Tomboy Brenda spent her early years roughhousing with two brothers in Atlanta. “I was such a fast runner,” she recalls. “My coach wanted me to train for the Olympics when I was 13.” But turning to dance and music—her mother is a children’s dance teacher—Brenda made her debut at 16 singing in the chorus of a straw hat production of Oklahoma! She helped pay her way through Florida State’s School of Music with prizes from beauty contests. After graduation she toured in Coco and Candide. Then, deciding to concentrate on opera, she spent three years studying voice at Juilliard on scholarship. “I believe that you can have it all,” Brenda says serenely, “a career, a husband and a family.” She’d like a boy and a girl—”when time permits.”
Klein is currently writing two screenplays and working on his fourth album, jokingly titled Sex and Filth. His comedy material is all original—some written down, a lot improvised. The couple’s friend, singer Melissa Manchester, says, “He can ad-lib for two and a half hours. He’s sensational.” Klein recently completed The Bell Jar, a film in which he plays a looney ’50s deejay. His ultimate aim is to direct a movie comedy.

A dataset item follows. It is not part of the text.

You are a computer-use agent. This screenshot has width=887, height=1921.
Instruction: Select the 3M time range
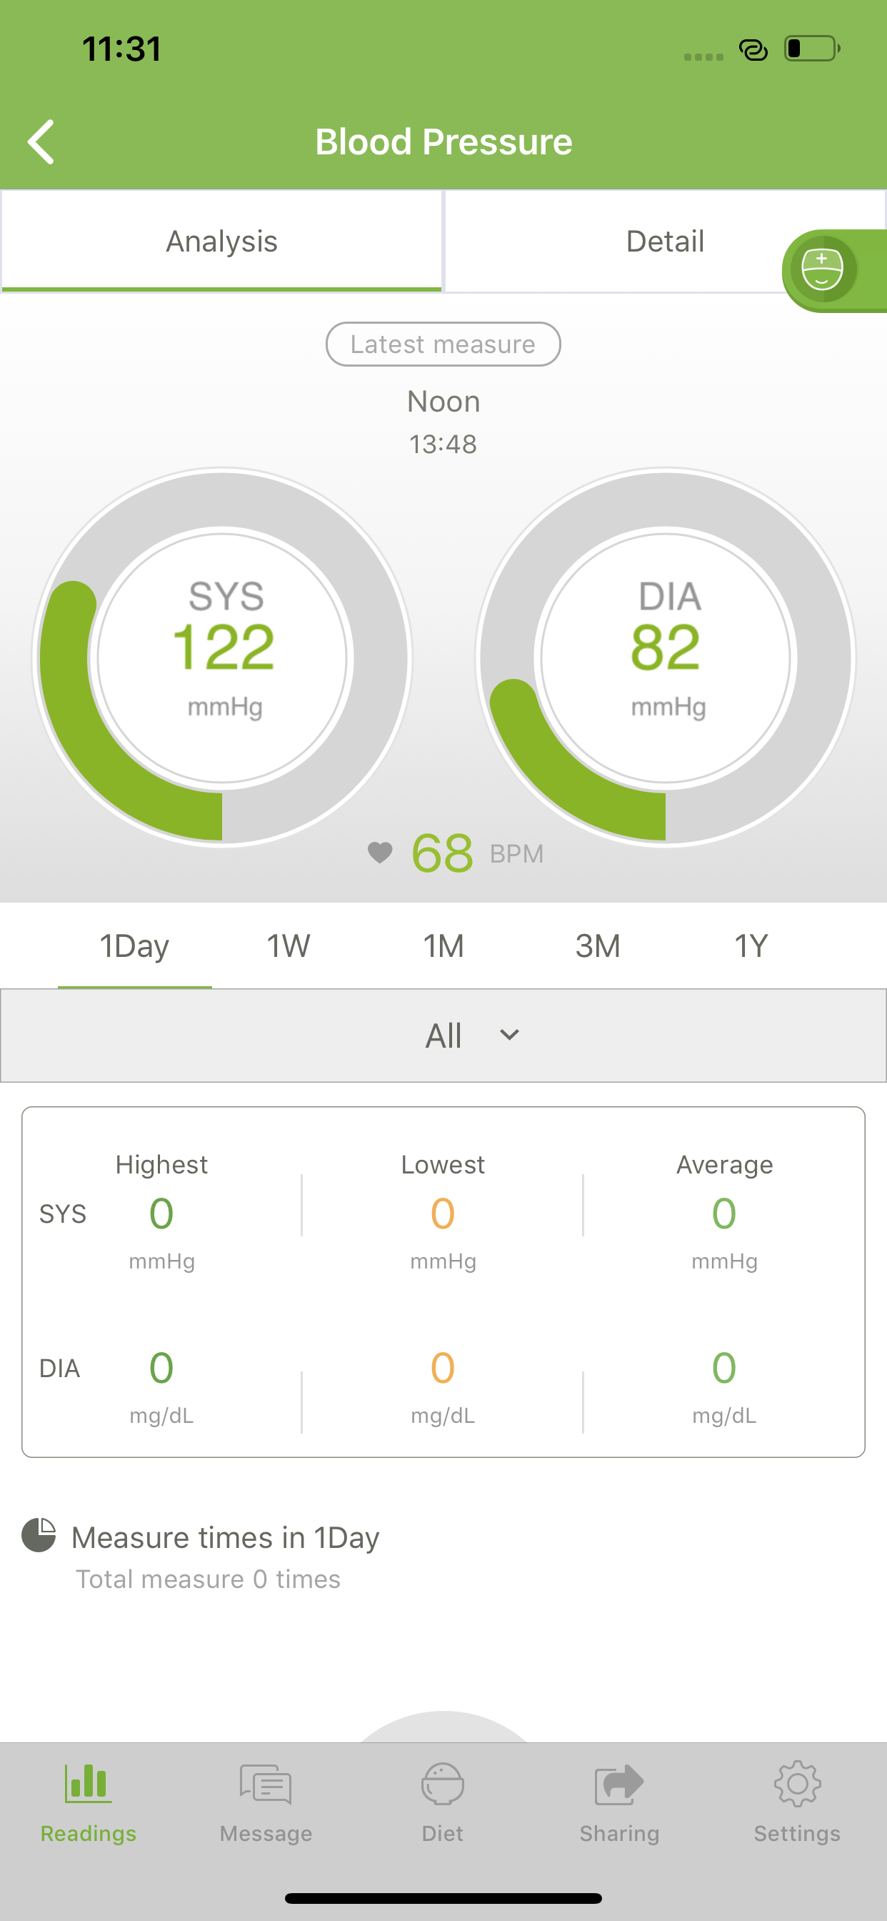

The Kleins have three homes: a four-room Manhattan apartment overlooking the Hudson River, an eight-room “country house” 35 miles up the same river at Croton, and a small flat in Hollywood. Still an athlete, Brenda runs four miles a day, wearing a rubber mask to protect her throat against cold air and pollution, then practices for three hours. “Singers live in a world of saliva and animal sounds,” says Klein. “You can hear Brenda all the way down the street.” An aviation nut, he drowns out her vocal drills by tuning into pilot/air controller dialogue on shortwave radio or retreats into books. His interests are broad—a recent passion was the Soviet Union. Their library also contains videotape cassettes of favorite old movies and their own performances. When they are at home together, Brenda cooks such things as asparagus soufflés. Klein observes that “she doesn’t like to stick to the absolute letter of the recipe.” His kitchen duties deal chiefly with ice and garbage.
They seem to have a good time together, even to the point of baby talk. “I call him Watermelon Head,” says Brenda, “and he calls me Pinhead.” Robert credits marriage with making him “much more optimistic. Brenda has this great quality of taking the positive side of everything and building on that.” Sometimes they fight in earnest. “The worst thing about her,” Klein says, “is her occasional lack of focus—like saying Chicago when she really means St. Louis.” “I couldn’t live with him if I wasn’t a tough fighter,” she says, “because he’s a verbal master.” Klein adds, “When I get excruciatingly angry I may throw rice pudding against the wall, but in a plastic dish, so it can’t break. It’s an orderly kind of anger.”
Pinhead gives Watermelon Head a smooch—the orderly kind.